Can I safely assume, giving the data is continuous, that each latitude/longitude corresponds to the center of my final pixel? If not, which metadata keys should I have been looking?

In the case that the position is indeed referencing the center of the pixel, then can I say the following?

bounding_south = smallest_latitude - (latitude_resolution / 2)
bounding_north = largest_latitude + (latitude_resolution / 2)

bounding_west = smallest_longitude - (latitude_resolution / 2)
bounding_east = largest_longitude + (latitude_resolution / 2)

Unfortunately I couldn't access the data using gdal_translate to test it.

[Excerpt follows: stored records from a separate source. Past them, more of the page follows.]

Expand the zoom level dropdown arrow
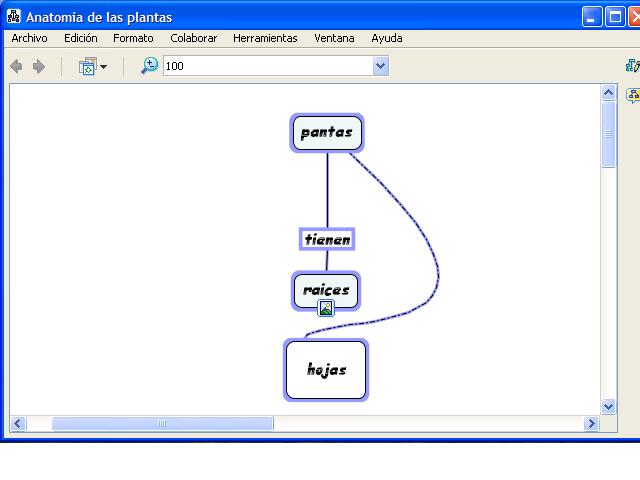640x480 pixels. (380, 66)
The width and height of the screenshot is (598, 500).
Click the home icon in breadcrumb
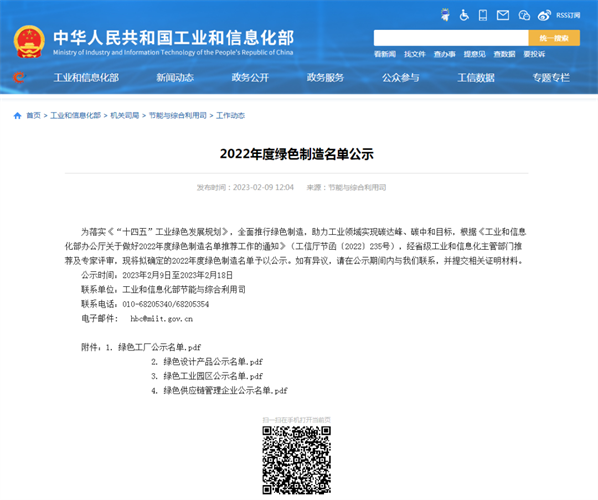coord(17,116)
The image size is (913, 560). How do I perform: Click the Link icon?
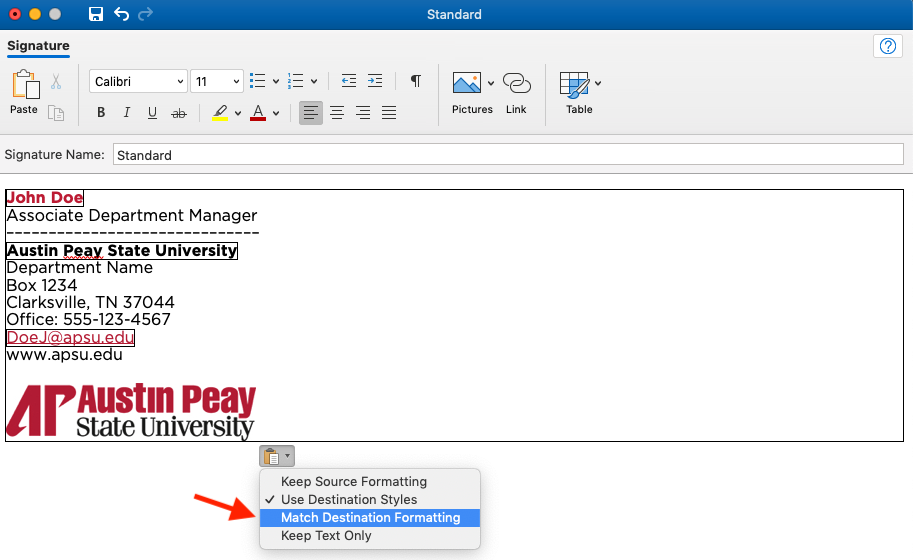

Doing an ncdump on the data from one of the soest files gives this chunk of metadata for the precipitation flux variable:

    double pratesfc(time, latitude, longitude) ;
            pratesfc:_FillValue = -999000000. ;
            pratesfc:colorBarMaximum = 0.005f ;
            pratesfc:colorBarMinimum = 0.f ;
            pratesfc:coordinates = "time_run time latitude longitude" ;
            pratesfc:ioos_category = "Meteorology" ;
            pratesfc:long_name = "rainfall rate" ;
            pratesfc:missing_value = -999000000. ;
            pratesfc:standard_name = "precipitation_flux" ;
            pratesfc:units = "kg m-2 s-1" ;

The data in netcdf files should correspond exactly to the coordinate points in the file. If you are representing pixels as little squares, (contrary to A Pixel Is Not A Little Square) then each of the data points is a 1-pixel area in the raster, then it would be center-pixel data, and the pixel edges would be +/- resolution/2. wider than the coordinates in the netcdf file.